Thoughts from Myrtle Beach

Ken Campbell died on Friday. One of the last reflections I had with him during one of my last visits when he was lucid, was about a walk I took on the beach. There was another visit in which I sang some hymns and prayed over him, and anointed him. On that last visit – all he could say was “sure” when I asked him if I could sing a few hymns for him. And so I did. But during the one before that, we had a good conversation.

Now that Ken is gone, I’d like to share it with you too.

I had come back from the east coast. I had spent time walking on the sands of Myrtle Beach. On that walk – I was thinking about Ken. Thinking about his request, “Teach me how to die.” I was also reflecting on another parishioner who had just passed away. Eldo. The guy always wore a Navy cap at our Men’s fellowship. He treasured that cap. He treasured the brotherhood that the cap represented. It seemed very fitting that if I couldn’t be there with him and his family, I would be by the sea.

On my walk on the beach, it struck me that most of our lives are spent walking on shifting sands. Represented by the loose sand high on the beach to my left. Those that are far away from the ocean. But then there is this zone – which is much closer to the ocean waves; The recent action of the water has turned that area into solid – almost concrete-like smoothness. And generally speaking, that’s where people prefer to walk. The footing is much firmer there. It’s also where fresh discoveries are made of shells washed up on the shore.

Shells in themselves are worth reflecting on. They are the remains of what was once alive but now are dead. Each shell is a unique legacy. Each one is different. Each one speaks to the uniqueness of the creature who constructed it. And it has to be said that some are more beautiful than others. Some are worth picking up and taking home. Others, not so much.

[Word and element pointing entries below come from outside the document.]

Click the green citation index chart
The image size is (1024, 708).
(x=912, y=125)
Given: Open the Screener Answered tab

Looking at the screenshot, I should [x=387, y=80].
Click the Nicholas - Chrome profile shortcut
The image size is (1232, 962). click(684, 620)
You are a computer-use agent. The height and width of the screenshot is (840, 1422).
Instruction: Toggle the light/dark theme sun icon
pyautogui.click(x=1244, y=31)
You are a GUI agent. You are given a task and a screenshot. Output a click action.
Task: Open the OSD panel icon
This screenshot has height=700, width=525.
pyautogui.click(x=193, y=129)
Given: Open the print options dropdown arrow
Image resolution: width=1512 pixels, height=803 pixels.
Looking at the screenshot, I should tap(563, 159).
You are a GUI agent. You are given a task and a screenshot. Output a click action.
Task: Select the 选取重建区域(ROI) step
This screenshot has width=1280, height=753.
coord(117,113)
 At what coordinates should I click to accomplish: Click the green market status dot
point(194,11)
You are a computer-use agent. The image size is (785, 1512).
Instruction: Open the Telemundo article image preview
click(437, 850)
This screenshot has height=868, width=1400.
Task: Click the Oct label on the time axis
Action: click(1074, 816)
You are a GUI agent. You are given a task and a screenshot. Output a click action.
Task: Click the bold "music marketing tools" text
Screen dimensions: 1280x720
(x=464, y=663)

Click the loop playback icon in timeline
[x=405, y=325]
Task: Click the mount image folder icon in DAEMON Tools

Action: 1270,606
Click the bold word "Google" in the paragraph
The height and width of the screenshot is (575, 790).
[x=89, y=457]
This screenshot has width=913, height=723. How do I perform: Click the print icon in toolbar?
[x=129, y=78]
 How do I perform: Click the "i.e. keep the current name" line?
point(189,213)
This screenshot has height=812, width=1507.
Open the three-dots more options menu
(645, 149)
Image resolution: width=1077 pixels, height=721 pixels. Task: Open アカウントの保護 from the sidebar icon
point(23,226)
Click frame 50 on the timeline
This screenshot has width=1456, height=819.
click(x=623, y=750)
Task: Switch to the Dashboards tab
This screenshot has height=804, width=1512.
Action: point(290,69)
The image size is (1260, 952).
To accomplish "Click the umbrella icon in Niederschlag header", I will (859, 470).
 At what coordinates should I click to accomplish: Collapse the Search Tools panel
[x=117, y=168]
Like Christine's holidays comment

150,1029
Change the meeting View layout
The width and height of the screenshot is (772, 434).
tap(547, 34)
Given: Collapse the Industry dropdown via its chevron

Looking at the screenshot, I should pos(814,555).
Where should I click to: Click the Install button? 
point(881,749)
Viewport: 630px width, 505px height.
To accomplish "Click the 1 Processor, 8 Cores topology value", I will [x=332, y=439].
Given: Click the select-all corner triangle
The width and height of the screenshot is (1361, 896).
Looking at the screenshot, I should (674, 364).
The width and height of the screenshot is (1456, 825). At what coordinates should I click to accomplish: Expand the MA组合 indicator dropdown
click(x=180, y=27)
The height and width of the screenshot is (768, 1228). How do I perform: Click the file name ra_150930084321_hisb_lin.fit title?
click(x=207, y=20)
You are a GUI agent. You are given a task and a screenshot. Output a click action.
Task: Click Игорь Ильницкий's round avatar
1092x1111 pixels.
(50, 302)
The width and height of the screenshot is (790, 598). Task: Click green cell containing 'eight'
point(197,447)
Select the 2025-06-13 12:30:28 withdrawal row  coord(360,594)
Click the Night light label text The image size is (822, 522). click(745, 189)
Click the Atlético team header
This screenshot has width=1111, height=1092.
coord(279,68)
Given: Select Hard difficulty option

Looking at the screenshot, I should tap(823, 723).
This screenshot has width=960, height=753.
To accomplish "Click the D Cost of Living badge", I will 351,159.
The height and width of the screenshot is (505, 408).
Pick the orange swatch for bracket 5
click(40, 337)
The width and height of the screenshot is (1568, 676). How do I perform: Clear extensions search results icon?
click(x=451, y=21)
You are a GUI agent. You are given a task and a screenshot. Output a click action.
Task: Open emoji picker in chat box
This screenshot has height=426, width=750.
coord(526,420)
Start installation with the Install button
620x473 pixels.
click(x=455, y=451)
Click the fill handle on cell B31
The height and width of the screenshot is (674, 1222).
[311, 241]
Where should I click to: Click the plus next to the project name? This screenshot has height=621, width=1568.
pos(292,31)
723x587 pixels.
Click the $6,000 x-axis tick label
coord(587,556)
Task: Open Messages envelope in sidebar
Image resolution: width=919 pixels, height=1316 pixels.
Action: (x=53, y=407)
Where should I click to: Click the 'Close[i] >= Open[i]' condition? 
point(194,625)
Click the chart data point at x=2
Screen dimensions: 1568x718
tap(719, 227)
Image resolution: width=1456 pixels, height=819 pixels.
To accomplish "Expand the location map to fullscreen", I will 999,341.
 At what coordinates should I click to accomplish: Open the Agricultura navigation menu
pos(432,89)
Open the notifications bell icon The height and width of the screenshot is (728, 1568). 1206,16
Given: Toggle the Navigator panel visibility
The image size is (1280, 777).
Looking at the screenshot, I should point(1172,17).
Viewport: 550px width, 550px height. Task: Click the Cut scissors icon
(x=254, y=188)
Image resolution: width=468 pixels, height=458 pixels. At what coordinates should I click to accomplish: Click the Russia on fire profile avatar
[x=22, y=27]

Isn’t that the way it is with our lives? We all leave a legacy. We can’t help but leave something behind. Some seem worth holding onto by the living .. treasuring … valuing. But, if we’re being honest, I’ve had funerals, too, where it is just awkward. Because there isn’t a lot to say about them. They were unique – for sure. They lived their life the way they wanted to. But now that they’re gone. The rest of us who are, as yet, still living can walk on and barely give their particular life a second thought.

Speaking of walking – back to the topic of the beach. Can we use the ocean’s depths as a metaphor for death? Don’t waves make a great metaphor for death? Always present – incessantly claiming – then receding for a time, but always returning. They have been there since the very beginning of the world.

And the loose powdery sand high on the beach. Can that serve as a metaphor for the part of our lives lived when we think we are far away from death? There, the sands are ever-shifting. The walking is less grounded. In some sense, it is more difficult and takes a lot more work. Made so by wondering what path to take. The possibilities and directions we may take are seemingly endless, including the possibility of leaving the beach altogether. Placing ourselves far from the eternal crashing of the waves. For the moment anyway.

Having served as a pastor for many years, it seems to me that there is a wonderful sense of clarity and firm-footedness that one gets when one walks close to those waves. For those who are fortunate enough to understand that the waves are close, usually, that clarity is made so by some diagnosis but it needn’t be. One can—at any stage in life—take a reflective walk near the waves. And when you do…there is a certain clarity – a firm-footedness that living life can take on. At those points, no longer is one planning a trip to, say, South Dakota that one **could** take. With all the questions that go with it about which hotel to stay at and which sight/site to see, where to eat? Instead, life narrows to that thin band of sand between what was once the life we considered normal… and the incessant crashing of the waves that remind us of our mortality and the eventuality that we will be claimed. But not…just…yet!

In those moments – if we are given the grace to live in them – we walk. It’s a great place to remember those who have gone before and reflect on the community we will soon join, to be at peace in a way that is hard to explain. Over the years, I have sat by the bedside of those who will soon die like Ken. The word I would use to describe that place isn’t negative. Far from it. It takes on the character of being a holy place. As holy as the experience, I have in walking between the surf and the dry, powdery sand far away from the shore. It is, most of all, a place to reflect on our unique part in the cosmic expanse of time and a place to appreciate what a gift it is to have the ability to experience it.